**Task requirements:**
1 – Write out the part of the passage on ER+ breast cancer subgroups starting with "We used publicly" and going on through "guide therapy choice.".
2 – Decide whether each statement below agrees with the passage on ER+ breast cancer subgroups, answering yes or no and quoting the words from the passage that settle it. (a) Patients whose tumors belonged to subgroups 1&4 had excellent long-term survival. (b) Basal-like tumors are sensitive to conventional chemotherapy. (c) The five breast cancer subtypes were originally described by Perou et al.

[Excerpted passage Boundary: Start]

We used publicly available gene expression profiling data to identify ‘estrogen independent’ genes in estrogen receptor alpha (ER+) breast tumors, and subsequently identified 6 subgroups of ER + breast tumors.
Each of the 6 identified subgroups exhibited distinct clinical behaviors and biology. Patients whose tumors comprised subgroups 2,5&6 experienced excellent long-term survival, whereas those patients whose tumors belonged to subgroups 1&4 experienced much poorer survival. Breast tumor cell lines representative of the different subgroups responded to therapeutic compounds in accordance with their subgroup classification.
These data support the existence of 6 distinct subgroups of ER + breast cancer and suggest that knowledge of the ER + subgroup status of patient samples have the potential to guide therapy choice.
KeywordsBreast cancer Gene expression Subtypes Therapies Estrogen
There is significant molecular and cellular diversity among human breast tumors. Indeed, this heterogeneity is evident from histopatholologic features and differences in ER, progesterone receptor (PR) and ERBB2/HER2/NEU status as well as more recent molecular classification schemes based on the expression of large numbers of genes [1, 2, 3]. Importantly, these data indicate that breast cancer is an imprecise definition that embodies many molecularly distinct neoplastic disorders that share a common normal breast tissue origin.
The capacity to more accurately define breast cancers and identify tumor subgroups that represent more homogeneous disease entities, provides a framework to increase our understanding of these diseases and provides opportunities to focus treatment options for patients. To this end investigators have completed relatively large gene expression studies and identified patterns in gene expression that reproducibly stratify breast tumors into each of 5 molecular subtypes. These breast cancer subtypes named basal-like, ERBB2-positive, normal-like, luminal A and luminal B were originally described by Perou et al. . The various molecular subtypes possess distinct clinical behaviors thus providing a basis for improved taxonomy for breast cancer. For example, basal-like tumors are highly aggressive, resistant to endocrine therapies but sensitive to conventional chemotherapy, whereas luminal A tumors are more indolent and responsive to endocrine therapies. Importantly, recent and more comprehensive molecular profiling of human breast tumors, including global gene expression, mutation, DNA copy number variation, and protein expression support the original finding that breast cancer falls into major molecular subtypes comprising subsets of genetic and epigenetic abnormalities . Currently, the additional clinical value of molecular classification over traditional histopathological methods is unclear, as the molecular subtypes show high correspondence to the expression of ER, PR, and HER2, as well as to tumor grade .
It is possible that further refinement of the ‘intrinsic’ classification scheme of Perou et al., could identify other molecular classes of breast cancer, and provide additional clinical value beyond traditional techniques. For example, ER + tumors generally fall into the luminal A and B molecular subtypes, characterized by expression of the ER as well as cytokeratins typically expressed by luminal epithelial cells [1, 3]. However, more recent studies suggest that as many 12 molecular subgroups of ER + breast cancer exist, demonstrating that the luminal A and B stratification of ER + breast tumors does not fully capture the biological complexity of these tumors . Indeed, further dissection of ER + breast tumors into additional relevant disease subgroups would likely provide further insight into the mechanisms that underlie these tumors, as well as prevent carefully planned studies from being confounded by the heterogeneity found among un-grouped or sub-optimally grouped populations of ER + breast tumors. Notably, the molecular subtypes of breast cancer show subtype specific response to standard chemotherapies as well as experimental compounds, highlighting the value of investigating specific disease subtypes . Hence, the identification and characterization of additional subgroups of ER + breast tumors could focus treatment options for patients with ER + breast tumors, because therapy could be rationally applied based on specific molecular characteristics of the patient’s tumor.

[Excerpted passage Boundary: End]
[Extracted information Boundary: Start]

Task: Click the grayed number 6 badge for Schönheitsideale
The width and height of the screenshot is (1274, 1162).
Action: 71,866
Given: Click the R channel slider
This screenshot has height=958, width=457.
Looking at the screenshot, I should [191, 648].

[Extracted information Boundary: End]
[Extracted information Boundary: Start]

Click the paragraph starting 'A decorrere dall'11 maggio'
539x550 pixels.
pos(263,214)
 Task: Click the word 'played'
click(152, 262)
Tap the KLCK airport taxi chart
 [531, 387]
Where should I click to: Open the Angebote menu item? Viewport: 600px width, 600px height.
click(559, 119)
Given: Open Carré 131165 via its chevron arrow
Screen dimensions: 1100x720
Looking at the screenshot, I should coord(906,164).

[Extracted information Boundary: End]
[Extracted information Boundary: Start]

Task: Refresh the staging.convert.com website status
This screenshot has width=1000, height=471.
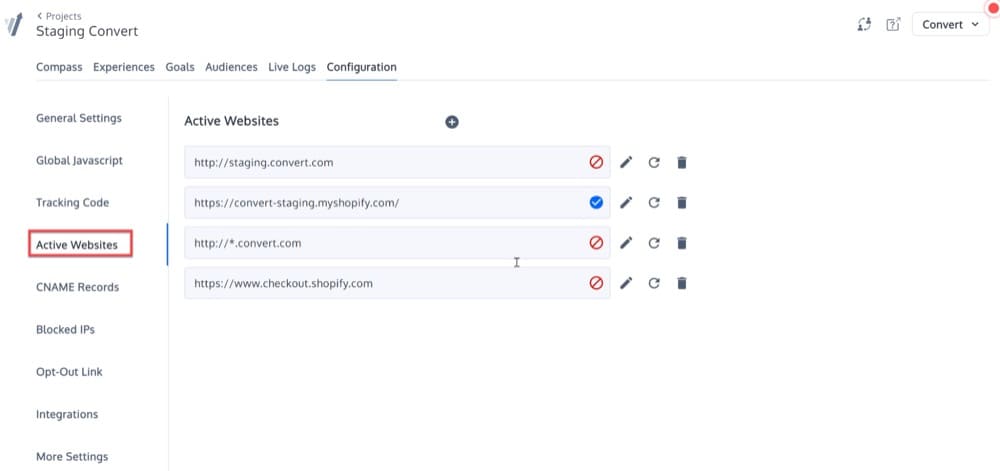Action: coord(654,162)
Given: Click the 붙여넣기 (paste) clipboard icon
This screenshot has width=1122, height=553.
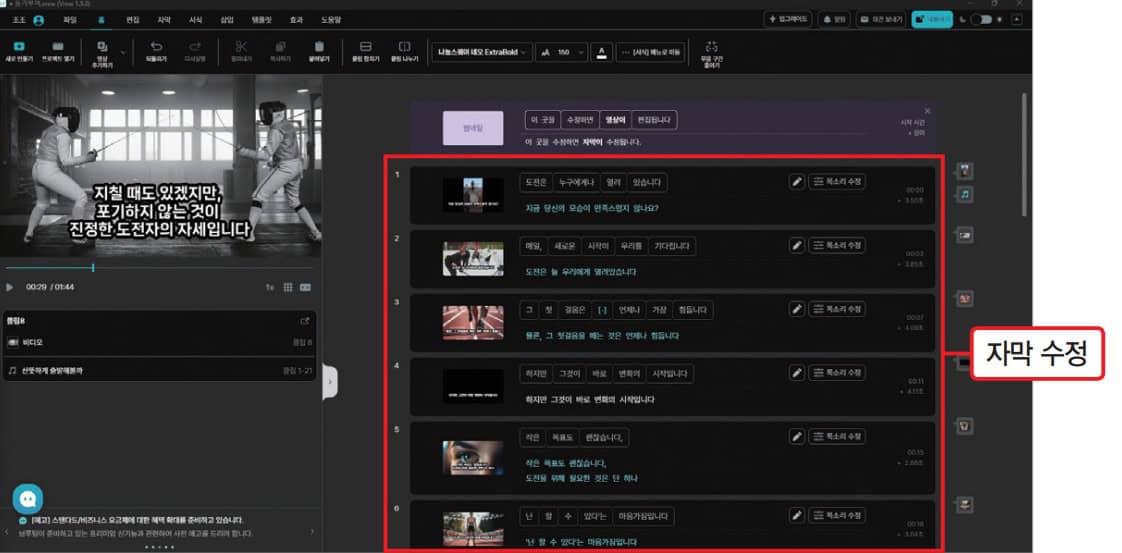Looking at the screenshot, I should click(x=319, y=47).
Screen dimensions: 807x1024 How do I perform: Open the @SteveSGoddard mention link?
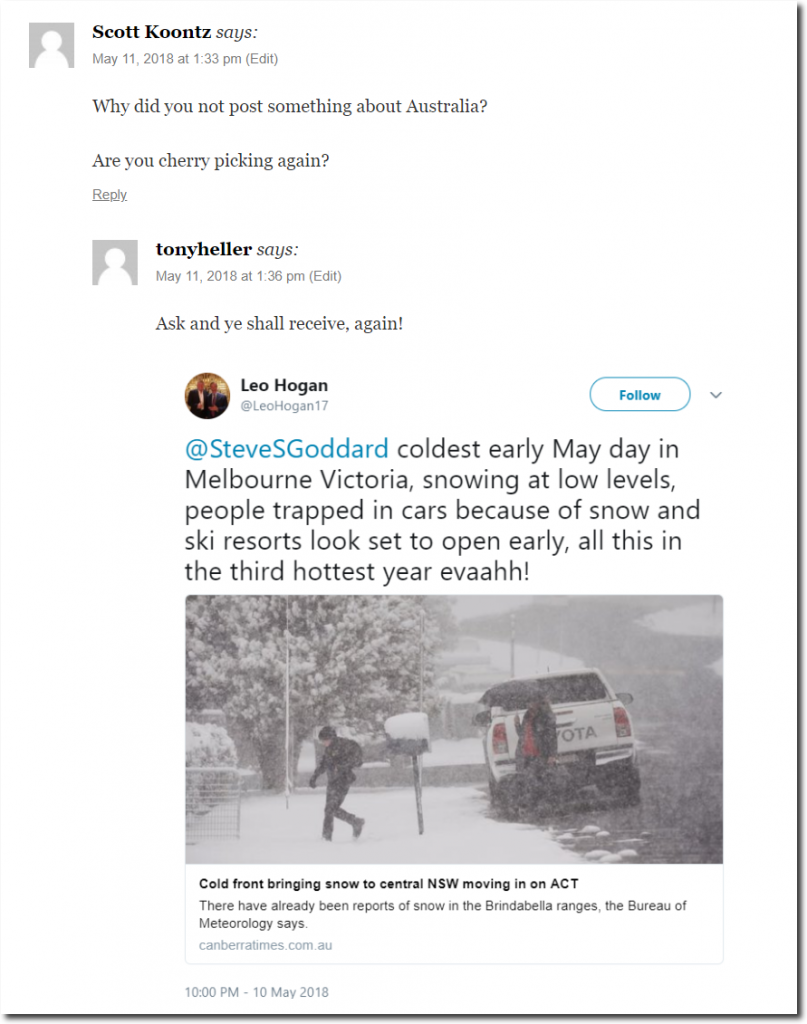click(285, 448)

[Extracted information Boundary: End]

**Per-task outputs:**
1 –
We used publicly available gene expression profiling data to identify ‘estrogen independent’ genes in estrogen receptor alpha (ER+) breast tumors, and subsequently identified 6 subgroups of ER + breast tumors.
Each of the 6 identified subgroups exhibited distinct clinical behaviors and biology. Patients whose tumors comprised subgroups 2,5&6 experienced excellent long-term survival, whereas those patients whose tumors belonged to subgroups 1&4 experienced much poorer survival. Breast tumor cell lines representative of the different subgroups responded to therapeutic compounds in accordance with their subgroup classification.
These data support the existence of 6 distinct subgroups of ER + breast cancer and suggest that knowledge of the ER + subgroup status of patient samples have the potential to guide therapy choice.

2 –
(a) No: "those patients whose tumors belonged to subgroups 1&4 experienced much poorer survival"
(b) Yes: "basal-like tumors are highly aggressive, resistant to endocrine therapies but sensitive to conventional chemotherapy"
(c) Yes: "These breast cancer subtypes named basal-like, ERBB2-positive, normal-like, luminal A and luminal B were originally described by Perou et al."